■ **Exercise**
Wherever the word "each" shows up in the data, report the line it sits in.

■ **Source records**
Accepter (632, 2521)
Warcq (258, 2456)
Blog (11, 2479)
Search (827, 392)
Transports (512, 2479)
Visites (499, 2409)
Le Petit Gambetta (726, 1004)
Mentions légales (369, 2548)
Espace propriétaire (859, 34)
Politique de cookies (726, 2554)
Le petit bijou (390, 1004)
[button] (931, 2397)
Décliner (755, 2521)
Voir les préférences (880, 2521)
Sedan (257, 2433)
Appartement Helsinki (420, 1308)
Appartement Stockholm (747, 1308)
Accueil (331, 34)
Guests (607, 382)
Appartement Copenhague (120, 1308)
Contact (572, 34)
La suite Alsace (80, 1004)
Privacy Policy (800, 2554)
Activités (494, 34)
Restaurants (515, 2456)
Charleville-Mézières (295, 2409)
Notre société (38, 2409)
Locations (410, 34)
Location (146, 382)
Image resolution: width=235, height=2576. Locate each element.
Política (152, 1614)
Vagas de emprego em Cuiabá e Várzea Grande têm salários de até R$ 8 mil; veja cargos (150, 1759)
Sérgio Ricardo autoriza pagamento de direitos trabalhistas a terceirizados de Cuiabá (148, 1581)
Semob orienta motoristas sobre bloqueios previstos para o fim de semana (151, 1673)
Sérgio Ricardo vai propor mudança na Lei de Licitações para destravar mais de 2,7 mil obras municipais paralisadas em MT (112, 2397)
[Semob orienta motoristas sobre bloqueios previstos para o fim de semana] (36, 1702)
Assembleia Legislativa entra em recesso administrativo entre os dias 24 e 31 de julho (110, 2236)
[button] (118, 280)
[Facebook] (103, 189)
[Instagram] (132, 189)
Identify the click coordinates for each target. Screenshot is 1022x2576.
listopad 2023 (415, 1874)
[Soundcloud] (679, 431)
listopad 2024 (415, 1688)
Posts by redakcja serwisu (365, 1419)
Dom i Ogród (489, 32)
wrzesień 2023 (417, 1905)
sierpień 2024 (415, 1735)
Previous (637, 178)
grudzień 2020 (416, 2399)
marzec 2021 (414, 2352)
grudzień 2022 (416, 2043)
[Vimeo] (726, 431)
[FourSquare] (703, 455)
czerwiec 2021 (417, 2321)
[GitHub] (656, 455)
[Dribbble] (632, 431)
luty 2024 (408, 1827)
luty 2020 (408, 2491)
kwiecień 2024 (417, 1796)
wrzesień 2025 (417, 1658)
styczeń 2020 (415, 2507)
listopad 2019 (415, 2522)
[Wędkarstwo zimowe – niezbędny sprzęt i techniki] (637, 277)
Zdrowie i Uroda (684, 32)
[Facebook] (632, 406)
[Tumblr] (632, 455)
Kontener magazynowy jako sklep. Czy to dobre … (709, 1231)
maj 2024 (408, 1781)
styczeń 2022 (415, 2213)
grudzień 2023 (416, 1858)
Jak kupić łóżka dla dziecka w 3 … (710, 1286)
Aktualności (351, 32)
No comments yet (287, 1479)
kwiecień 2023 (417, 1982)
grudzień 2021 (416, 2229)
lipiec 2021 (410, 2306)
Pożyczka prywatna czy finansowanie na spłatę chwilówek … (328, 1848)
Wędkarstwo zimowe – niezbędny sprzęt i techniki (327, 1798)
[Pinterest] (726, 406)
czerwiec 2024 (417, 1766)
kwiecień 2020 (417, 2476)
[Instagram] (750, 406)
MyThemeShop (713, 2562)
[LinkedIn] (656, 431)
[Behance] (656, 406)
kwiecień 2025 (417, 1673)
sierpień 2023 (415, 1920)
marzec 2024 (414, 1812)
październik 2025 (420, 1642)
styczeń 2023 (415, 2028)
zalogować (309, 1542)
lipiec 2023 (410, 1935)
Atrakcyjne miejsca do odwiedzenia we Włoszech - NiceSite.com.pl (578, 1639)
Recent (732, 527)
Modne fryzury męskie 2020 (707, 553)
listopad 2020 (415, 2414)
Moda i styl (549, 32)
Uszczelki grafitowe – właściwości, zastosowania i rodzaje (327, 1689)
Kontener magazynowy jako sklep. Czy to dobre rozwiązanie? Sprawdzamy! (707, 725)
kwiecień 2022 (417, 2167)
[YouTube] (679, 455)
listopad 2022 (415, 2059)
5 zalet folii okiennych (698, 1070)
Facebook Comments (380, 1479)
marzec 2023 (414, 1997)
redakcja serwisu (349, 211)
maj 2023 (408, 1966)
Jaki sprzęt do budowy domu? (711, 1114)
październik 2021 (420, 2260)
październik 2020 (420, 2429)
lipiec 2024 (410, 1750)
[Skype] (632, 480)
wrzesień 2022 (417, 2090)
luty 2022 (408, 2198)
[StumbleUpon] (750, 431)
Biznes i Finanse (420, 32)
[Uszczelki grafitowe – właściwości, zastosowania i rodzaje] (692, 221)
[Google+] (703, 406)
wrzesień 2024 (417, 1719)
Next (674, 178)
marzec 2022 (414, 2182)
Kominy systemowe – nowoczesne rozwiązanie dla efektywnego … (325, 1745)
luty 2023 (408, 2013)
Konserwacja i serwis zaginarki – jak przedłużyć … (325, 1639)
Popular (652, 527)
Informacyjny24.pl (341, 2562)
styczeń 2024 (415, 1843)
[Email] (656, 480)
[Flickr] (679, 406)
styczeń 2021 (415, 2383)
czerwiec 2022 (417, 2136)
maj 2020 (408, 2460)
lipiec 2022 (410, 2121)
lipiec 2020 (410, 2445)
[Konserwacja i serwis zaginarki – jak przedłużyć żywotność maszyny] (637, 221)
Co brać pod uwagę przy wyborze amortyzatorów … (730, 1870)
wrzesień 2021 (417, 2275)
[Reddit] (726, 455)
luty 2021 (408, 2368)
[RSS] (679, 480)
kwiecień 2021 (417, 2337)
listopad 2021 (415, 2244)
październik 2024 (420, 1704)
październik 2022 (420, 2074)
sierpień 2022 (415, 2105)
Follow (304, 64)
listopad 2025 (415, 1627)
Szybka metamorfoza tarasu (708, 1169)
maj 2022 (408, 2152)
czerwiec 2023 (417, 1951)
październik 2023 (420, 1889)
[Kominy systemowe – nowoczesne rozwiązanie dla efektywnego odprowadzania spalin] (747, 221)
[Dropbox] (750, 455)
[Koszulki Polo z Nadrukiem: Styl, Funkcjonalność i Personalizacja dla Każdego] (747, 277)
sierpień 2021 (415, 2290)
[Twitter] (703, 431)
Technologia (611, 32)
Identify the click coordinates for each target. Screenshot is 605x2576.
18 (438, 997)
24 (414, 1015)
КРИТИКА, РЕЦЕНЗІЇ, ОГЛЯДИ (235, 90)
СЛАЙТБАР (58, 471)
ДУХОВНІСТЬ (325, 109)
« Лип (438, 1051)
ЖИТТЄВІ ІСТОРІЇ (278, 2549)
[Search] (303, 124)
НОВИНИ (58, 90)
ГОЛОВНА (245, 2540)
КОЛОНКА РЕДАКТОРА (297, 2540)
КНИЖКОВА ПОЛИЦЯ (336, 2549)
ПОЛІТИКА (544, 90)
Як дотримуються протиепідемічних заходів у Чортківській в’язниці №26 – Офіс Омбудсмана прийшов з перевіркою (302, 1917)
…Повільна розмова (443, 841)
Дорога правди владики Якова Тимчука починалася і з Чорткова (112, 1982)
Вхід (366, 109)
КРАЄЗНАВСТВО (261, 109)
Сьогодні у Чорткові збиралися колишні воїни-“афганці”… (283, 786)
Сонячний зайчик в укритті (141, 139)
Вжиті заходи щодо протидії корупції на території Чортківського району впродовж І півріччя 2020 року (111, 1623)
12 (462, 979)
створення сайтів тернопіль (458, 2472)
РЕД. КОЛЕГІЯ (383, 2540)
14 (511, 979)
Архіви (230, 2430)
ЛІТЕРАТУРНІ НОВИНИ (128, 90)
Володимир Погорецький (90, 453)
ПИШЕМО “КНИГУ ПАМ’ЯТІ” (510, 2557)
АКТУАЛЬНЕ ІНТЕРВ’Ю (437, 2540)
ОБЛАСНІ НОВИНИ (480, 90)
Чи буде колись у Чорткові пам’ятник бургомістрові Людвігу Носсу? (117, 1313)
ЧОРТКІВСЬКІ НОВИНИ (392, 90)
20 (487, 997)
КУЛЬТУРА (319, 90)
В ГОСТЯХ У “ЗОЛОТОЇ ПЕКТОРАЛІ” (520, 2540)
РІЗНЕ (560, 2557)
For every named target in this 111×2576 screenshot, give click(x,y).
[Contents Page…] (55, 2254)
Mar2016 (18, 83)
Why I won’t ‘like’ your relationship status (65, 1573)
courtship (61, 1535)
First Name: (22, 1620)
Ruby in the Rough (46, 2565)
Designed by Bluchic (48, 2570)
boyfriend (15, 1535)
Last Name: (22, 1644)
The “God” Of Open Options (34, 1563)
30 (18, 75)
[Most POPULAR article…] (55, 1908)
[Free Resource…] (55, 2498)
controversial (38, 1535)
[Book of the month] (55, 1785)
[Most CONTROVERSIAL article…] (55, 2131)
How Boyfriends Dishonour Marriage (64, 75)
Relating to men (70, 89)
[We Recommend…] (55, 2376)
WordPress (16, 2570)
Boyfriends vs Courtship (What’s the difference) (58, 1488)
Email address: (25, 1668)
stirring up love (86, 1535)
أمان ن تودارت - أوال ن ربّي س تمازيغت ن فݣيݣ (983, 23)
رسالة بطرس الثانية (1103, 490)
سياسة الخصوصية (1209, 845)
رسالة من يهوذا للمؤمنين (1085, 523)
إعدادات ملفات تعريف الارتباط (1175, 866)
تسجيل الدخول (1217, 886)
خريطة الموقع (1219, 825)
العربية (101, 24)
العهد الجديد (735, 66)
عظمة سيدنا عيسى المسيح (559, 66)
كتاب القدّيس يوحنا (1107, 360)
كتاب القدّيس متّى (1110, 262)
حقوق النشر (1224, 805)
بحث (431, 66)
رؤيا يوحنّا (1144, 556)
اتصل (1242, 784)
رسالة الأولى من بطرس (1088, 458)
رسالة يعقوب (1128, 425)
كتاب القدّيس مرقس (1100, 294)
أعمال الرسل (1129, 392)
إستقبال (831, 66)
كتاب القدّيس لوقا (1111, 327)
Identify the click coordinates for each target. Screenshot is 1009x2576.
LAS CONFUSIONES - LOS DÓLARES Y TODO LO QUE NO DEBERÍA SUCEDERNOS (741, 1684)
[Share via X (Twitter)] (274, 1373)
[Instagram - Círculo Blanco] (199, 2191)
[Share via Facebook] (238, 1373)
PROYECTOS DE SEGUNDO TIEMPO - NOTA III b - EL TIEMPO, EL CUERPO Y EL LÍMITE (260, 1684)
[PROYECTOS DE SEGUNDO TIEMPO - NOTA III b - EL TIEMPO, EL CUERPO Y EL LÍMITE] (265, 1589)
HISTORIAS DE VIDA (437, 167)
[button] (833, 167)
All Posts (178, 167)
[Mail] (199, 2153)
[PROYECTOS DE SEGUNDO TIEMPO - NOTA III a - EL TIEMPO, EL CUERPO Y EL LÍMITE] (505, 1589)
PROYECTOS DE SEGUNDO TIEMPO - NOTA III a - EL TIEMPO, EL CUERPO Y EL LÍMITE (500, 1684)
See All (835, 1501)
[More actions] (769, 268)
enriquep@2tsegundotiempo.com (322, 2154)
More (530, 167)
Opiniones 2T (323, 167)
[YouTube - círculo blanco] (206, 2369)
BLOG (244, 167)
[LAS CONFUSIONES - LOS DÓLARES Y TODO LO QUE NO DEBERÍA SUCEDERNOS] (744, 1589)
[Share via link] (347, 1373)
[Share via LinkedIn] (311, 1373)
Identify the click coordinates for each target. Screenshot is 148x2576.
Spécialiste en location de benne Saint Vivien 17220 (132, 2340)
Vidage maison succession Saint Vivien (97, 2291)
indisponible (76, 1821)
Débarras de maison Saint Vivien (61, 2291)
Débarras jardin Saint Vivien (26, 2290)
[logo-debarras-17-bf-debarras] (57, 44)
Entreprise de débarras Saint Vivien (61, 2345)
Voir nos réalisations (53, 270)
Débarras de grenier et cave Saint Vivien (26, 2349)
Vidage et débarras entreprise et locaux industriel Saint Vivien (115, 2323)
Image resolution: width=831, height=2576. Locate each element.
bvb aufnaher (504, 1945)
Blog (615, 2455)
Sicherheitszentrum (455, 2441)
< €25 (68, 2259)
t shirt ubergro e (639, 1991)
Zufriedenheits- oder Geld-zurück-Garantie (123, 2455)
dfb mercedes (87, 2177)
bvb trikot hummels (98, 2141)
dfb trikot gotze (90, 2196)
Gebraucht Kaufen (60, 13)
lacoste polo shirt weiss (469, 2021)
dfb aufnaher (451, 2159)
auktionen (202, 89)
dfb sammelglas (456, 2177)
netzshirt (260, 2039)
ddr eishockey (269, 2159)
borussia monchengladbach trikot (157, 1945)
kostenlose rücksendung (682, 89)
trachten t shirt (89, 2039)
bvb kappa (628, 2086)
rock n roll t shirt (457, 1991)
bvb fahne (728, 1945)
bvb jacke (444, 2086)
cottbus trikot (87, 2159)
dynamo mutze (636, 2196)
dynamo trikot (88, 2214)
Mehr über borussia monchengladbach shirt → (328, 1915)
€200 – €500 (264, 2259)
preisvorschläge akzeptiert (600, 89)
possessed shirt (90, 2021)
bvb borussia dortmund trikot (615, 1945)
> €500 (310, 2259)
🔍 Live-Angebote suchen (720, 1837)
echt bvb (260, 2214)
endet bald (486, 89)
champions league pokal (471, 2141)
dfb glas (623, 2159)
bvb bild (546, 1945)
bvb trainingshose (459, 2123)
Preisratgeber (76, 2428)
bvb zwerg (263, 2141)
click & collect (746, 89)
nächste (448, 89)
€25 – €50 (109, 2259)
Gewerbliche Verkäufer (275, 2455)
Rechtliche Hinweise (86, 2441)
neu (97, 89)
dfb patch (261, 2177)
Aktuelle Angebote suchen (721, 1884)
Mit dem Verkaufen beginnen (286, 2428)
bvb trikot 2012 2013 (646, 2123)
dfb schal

■ **Output of the exercise**
Image resolution: width=235, height=2576. Locate each element.
Identify the click coordinates for each target. Screenshot is 1022x2576.
Identify the click coordinates for each target. Screenshot is 605x2576.
Identify the click coordinates for each target. Screenshot is 1009x2576.
Identify the click coordinates for each target. Screenshot is 148x2576.
Image resolution: width=831, height=2576. Locate each element.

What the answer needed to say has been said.